MKs exhibit cellular diversity, with subpopulations such as platelet-generating MKs, HSC niche MKs, and immune MKs, each with unique functional attributes. HSC niche MKs modulate HSC quiescence and proliferation, while immune MKs engage in immune responses. The review emphasizes the expression of immune receptors by MKs, such as toll-like receptors (TLRs), Fc gamma receptors (FcγRs), and CD40L, which enable them to detect pathogens and participate in innate and adaptive immunity. MKs also phagocytose fungi and bacteria, and can present antigens, suggesting their active role in immune surveillance.
Communication between MKs and other immune cells is a key aspect of their immune function. MKs secrete cytokines that influence B cell and plasma cell development, and they release microparticles that transport bioactive molecules, contributing to inflammation. The tissue-specific localization of MKs, such as in the lungs and spleen, shapes their immunological roles, with extramedullary MKs playing a role in immune surveillance and response.
In the context of inflammation, MKs serve as antiviral defenders and inflammation facilitators. They secrete interferons and upregulate IFN-induced transmembrane protein 3 (IFITM3), restricting viral entry and replication. However, an increased number of MKs correlates with disease severity in conditions like COVID-19, where they are associated with elevated cytokines and multiorgan injury. The dual role of MKs in viral infections underscores the balance between protective and pathogenic immune responses.
MKs also combat bacterial infections, with their numbers increasing in circulation during sepsis. They engage with bacteria both indirectly, through the release of pro-inflammatory platelets, and directly, through phagocytosis and the release of chromatin webs. The heterogeneity of MKs is further highlighted by the identification of an "immune MK" subpopulation, characterized by unique surface markers and gene expression profiles. This subpopulation is conserved across species, developmental stages, and tissues, and is involved in pathogen recognition, phagocytosis, and antigen presentation.
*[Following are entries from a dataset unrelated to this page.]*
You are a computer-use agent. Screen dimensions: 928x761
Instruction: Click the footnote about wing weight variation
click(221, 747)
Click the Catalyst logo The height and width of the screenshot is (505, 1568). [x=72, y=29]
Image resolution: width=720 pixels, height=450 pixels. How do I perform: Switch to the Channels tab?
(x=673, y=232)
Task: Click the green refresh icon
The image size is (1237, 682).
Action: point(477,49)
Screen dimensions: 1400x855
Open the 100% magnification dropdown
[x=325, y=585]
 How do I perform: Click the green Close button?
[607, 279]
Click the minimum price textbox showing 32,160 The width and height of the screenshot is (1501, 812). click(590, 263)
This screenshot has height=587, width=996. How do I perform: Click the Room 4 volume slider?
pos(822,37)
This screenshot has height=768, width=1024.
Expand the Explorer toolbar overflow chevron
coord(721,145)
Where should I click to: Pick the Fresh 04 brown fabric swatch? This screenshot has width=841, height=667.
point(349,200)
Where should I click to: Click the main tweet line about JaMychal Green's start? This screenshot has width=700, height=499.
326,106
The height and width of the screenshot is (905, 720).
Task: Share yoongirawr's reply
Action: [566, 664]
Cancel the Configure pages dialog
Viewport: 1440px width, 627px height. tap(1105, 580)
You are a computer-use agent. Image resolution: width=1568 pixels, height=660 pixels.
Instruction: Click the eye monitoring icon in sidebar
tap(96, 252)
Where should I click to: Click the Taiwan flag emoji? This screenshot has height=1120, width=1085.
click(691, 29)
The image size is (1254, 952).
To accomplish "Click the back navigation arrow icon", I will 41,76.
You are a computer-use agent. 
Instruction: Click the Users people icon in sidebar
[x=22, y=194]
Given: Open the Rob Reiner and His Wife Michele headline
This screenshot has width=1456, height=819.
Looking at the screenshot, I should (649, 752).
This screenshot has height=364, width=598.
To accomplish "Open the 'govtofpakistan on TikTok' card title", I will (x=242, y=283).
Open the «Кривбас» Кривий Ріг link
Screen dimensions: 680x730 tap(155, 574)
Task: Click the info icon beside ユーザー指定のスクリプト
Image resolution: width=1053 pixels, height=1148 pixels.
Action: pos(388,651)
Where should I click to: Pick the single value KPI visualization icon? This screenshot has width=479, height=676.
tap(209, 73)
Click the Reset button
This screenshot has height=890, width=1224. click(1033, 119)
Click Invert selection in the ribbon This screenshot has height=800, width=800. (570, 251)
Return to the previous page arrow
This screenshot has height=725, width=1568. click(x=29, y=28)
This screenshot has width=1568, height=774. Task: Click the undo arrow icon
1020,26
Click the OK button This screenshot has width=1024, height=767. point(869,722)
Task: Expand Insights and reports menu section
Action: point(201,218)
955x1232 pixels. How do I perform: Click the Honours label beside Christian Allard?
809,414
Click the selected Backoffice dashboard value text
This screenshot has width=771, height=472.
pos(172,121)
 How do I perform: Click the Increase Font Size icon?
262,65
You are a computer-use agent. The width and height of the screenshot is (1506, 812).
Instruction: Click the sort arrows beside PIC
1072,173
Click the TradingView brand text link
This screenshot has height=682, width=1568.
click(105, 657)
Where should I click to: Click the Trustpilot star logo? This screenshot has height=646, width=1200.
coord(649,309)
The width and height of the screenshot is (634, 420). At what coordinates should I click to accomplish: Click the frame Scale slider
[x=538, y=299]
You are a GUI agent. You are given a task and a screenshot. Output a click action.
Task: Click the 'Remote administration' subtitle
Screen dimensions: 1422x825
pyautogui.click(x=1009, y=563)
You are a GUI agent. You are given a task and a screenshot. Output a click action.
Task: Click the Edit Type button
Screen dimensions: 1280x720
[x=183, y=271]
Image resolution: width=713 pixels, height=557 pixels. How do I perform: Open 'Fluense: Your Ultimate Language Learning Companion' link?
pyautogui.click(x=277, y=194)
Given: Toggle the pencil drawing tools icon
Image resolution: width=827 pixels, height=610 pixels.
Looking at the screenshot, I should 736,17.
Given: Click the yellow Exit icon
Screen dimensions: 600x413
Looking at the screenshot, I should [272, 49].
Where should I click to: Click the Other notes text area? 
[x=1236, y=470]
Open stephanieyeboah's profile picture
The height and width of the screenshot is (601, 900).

The review concludes by outlining future directions for "immune MK" research, including the exploration of the immune properties of platelets in relation to MK heterogeneity and the developmental origins of "immune MKs." The potential for "immune MKs" to influence disease outcomes and their interaction with other immune cells under various conditions is a promising area for future investigation. This review provides a thorough overview of the immunological face of megakaryocytes, emphasizing their complex and evolving role in immune responses and disease pathogenesis.